Between this book and “Pollination,” you’ve been spending a lot of time working on comics about nature, finding a way to convey and communication how nature works. Obviously you like doing it, but how well do you think comic are suited for expressing and educating people in this way?

I have no idea how well comics are suited for educating people about nature in the way that I make them. I don’t make my comics to be teaching tools. When I’m working, I concentrate on telling a story and conveying emotion. After reading my nature comics the readers can delve more deeply into the subjects by picking up other books. I hope I can get readers to look more closely and with more emotion at the things around them, like ants on a sidewalk or the tree in front of their house, and wonder about the everyday lives of those beings.

You wrote an essay recently which got a lot of attention, “Getting Divorced in Comics.” Like a lot of people in comics, I read it, and I thought of Vera Nabokov in that it sometimes felt like you and Raighne were trying to be each other’s Vera.

People were supportive.
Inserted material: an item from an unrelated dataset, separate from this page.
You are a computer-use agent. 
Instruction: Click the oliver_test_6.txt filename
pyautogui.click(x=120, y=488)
I got hundreds of emails, messages and comments and a lot of people came up to me when I was tabling at CAKE to talk about it. I was surprised that so many cartoonists across the gender spectrum said they were experiencing similar things. Also it was rewarding to hear people thank me for my work at 2dcloud and in the comics scene.
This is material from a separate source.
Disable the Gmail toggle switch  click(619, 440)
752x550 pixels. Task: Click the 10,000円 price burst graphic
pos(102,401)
I don’t totally see the comparison with Vera Nabokov. Neither of us has ever given up our career for the other person, is a body guard or has a car. Also no affairs. Maybe the intensity of their involvement with each other is what you’re driving at? I feel affinity for Shirley Jackson and Stanley Edgar Hyman’s working relationship, in the way that he was her editor and biggest fan. Raighne and I are great at being artistic collaborators. The root of the problem for us was being married while sharing a personal bank account and running a business together with opposing financial ideas.

In the end, Getting Divorced in Comics is a snapshot of a moment in time. Things have changed a lot since that article was written. Having separated our bank accounts and elements of our personal lives has alleviated a lot of the strain in our relationship.

When I wrote the article, I had quit 2dcloud. I’m not Associate Publisher anymore, Kim Jooha has officially taken over and she’s doing great things. But I’ve begun freelancing as 2dcloud’s bookkeeper and I’m also relocating with the company to Chicago. With the cheap rent at my new place, money from art gigs and 2dcloud, I won’t need a day job any longer.

When I decided to move into Chicago, everything that I’ve been wanting fell into place. I’m thrilled to be moving into a bigger comics community, and to have roommates that are incredible cartoonists. Being a working artist and not having to work 3 jobs at once is a dream!!!! This has been a hard year, but things are coming together.